On his part, Calvo Mawela, said: “Today we are starting an exciting new journey, one that will bring fresh opportunities for growth and success for our company and the entire African media industry.

“Over the past three decades we’ve built something special – grounded in innovation, resilience and a shared commitment to bring great content to our audiences. Going forward, this commitment remains unchanged to our audiences everywhere.

“The new combined leadership team brings a strong vision and deep expertise to the whole CANAL+ Africa business, which will take the group to greater heights. Through our combined scale, shared strengths and expanded capabilities, we are set to deliver more value to our customers, great entertainment for our audiences and ongoing support to the communities we serve.”

David Mignot said as a combined company, they are “building on strong foundations to create a media and entertainment powerhouse to serve African consumers. I am proud to lead Canal+’s operations across the continent, including our operations in South Africa.

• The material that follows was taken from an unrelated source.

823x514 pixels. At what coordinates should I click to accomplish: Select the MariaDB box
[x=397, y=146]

“Canal+ and MultiChoice have both been pioneers, and we are now uniting our cultures of excellence, creativity, technology, and storytelling to create something unique. Together, we will harness digital innovation, from streaming and mobile platforms to advanced distribution, to expand access, enhance experiences, and bring compelling programming to more homes, while giving Africa a stronger voice on the world stage.”

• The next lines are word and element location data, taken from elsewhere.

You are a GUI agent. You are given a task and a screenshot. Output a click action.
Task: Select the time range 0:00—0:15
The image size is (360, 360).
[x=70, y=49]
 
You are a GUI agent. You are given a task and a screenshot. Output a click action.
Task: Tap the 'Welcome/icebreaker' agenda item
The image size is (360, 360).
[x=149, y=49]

To align with Canal+’s financial year-end, which is currently December 31, MultiChoice and its subsidiaries will be changing their financial year-end from March 31 to December 31.

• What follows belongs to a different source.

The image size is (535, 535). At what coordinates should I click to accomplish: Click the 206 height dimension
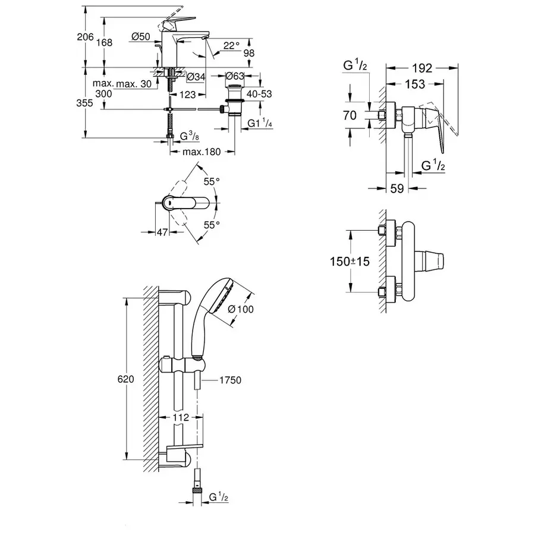(86, 37)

And in compliance with paragraphs 3.15 and 3.16 of the JSE Listings Requirements,MultiChoice will endeavour to:

* publish interim results for the six months ending 30 September 2025 within three months thereafter;

* publish audited results for the nine months ending 31 December 2025 within three months thereafter; and

* issue and distribute an integrated annual report and notice of annual general meeting (with audited financial statements for the nine months ending December 31, 2025) within four months thereafter.

Following the change in financial year-end, MultiChoice’s distribution periods will be for the 6-month periods ending June 30 and December 31.